The modest increase in shareholder payouts during FY26 was driven entirely by a surge in share buybacks, while equity dividends declined marginally.
The 1,495 companies in the Business Standard sample paid a combined ₹4.86 trillion in equity dividends in FY26, compared with ₹4.87 trillion in FY25. In addition, 14 companies spent ₹19,378 crore on share buybacks during the year, up sharply from ₹7,827.5 crore spent by 32 companies in FY25.
The increase in buybacks was almost entirely attributable to Infosys, which completed an ₹18,000 crore buyback in September last year. The company also distributed ₹19,430.4 crore in equity dividends in FY26, taking its total shareholder payout to ₹37,430.4 crore during the financial year.
This was Infosys’ highest-ever annual payout and translated into a payout ratio of 127.1 per cent. In comparison, the company returned ₹17,828 crore to shareholders in FY25, entirely through dividends, implying a payout ratio of 66.7 per cent.
The combined reported net profit of companies in the sample increased to ₹19.71 trillion in FY26 from ₹16.59 trillion a year earlier. Adjusted net profit rose to ₹18.32 trillion from ₹15.95 trillion over the same period. The payout ratio has been calculated using reported net profit, in line with convention.
The modest growth in shareholder payouts despite double-digit earnings expansion led to a sharp rise in retained earnings -- the portion of profits kept on corporate balance sheets rather than distributed to shareholders. Combined retained earnings rose 25.9 per cent Y-o-Y to ₹14.66 trillion in FY26 from ₹11.64 trillion in FY25.

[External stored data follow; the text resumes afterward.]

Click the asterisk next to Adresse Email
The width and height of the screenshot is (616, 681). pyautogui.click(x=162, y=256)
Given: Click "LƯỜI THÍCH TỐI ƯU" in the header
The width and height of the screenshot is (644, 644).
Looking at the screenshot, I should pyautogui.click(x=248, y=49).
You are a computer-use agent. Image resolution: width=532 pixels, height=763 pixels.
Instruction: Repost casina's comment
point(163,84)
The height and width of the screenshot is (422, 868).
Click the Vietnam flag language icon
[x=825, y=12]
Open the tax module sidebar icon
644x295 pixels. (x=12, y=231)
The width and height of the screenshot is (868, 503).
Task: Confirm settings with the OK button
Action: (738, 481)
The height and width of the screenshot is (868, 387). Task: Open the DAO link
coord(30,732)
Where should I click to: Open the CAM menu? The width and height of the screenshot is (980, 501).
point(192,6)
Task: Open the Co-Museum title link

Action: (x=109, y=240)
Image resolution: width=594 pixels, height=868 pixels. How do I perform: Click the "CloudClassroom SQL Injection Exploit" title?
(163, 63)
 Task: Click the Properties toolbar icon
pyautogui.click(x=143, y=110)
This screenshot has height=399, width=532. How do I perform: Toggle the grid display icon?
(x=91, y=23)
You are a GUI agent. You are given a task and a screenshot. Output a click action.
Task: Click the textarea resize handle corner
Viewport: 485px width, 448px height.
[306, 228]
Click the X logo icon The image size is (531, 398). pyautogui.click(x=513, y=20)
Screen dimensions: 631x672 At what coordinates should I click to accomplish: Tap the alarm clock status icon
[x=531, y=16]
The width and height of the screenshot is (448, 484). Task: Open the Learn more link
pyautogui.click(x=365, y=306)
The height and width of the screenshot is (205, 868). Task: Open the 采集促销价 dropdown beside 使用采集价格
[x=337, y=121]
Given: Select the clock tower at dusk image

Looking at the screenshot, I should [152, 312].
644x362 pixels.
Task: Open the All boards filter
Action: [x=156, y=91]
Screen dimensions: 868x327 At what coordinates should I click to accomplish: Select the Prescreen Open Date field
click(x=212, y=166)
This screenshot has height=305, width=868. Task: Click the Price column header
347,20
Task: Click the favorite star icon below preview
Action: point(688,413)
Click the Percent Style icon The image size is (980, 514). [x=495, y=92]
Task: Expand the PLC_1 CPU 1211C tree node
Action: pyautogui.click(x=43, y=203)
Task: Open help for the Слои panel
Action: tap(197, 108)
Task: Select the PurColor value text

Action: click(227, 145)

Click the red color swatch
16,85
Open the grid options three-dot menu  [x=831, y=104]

Companies typically deploy retained earnings to fund capital expenditure, pursue acquisitions, build cash reserves, or invest in liquid financial assets such as government securities and mutual funds.
The combined cash and bank balances of companies in the sample increased 12.3 per cent Y-o-Y to around ₹18 trillion at the end of FY26, from ₹16.02 trillion a year earlier. Total investments, including holdings in bonds, debentures and mutual fund units, rose 6.4 per cent to around ₹19 trillion from ₹17.86 trillion.
In contrast, the combined fixed assets of these companies increased by just 2.1 per cent to ₹81.91 trillion at the end last financial year.
Among individual companies, Tata Consultancy Services remained the country’s largest dividend payer, despite a 12.7 per cent decline in total shareholder payouts. The company distributed ₹39,820 crore in dividends for FY26, compared with a record ₹45,612 crore in FY25.
Infosys ranked second with total payouts of ₹37,430.4 crore, followed by HDFC Bank (₹23,859.8 crore), ITC (₹18,167.8 crore) and Oil and Natural Gas Corporation (₹16,668.9 crore). Other major payers included Coal India, State Bank of India, HCL Technologies, Bharti Airtel and Power Grid Corporation.
Together, these 10 companies accounted for 41.6 per cent of all shareholder payouts, including buybacks, by listed companies in FY26, up from 36 per cent in FY25.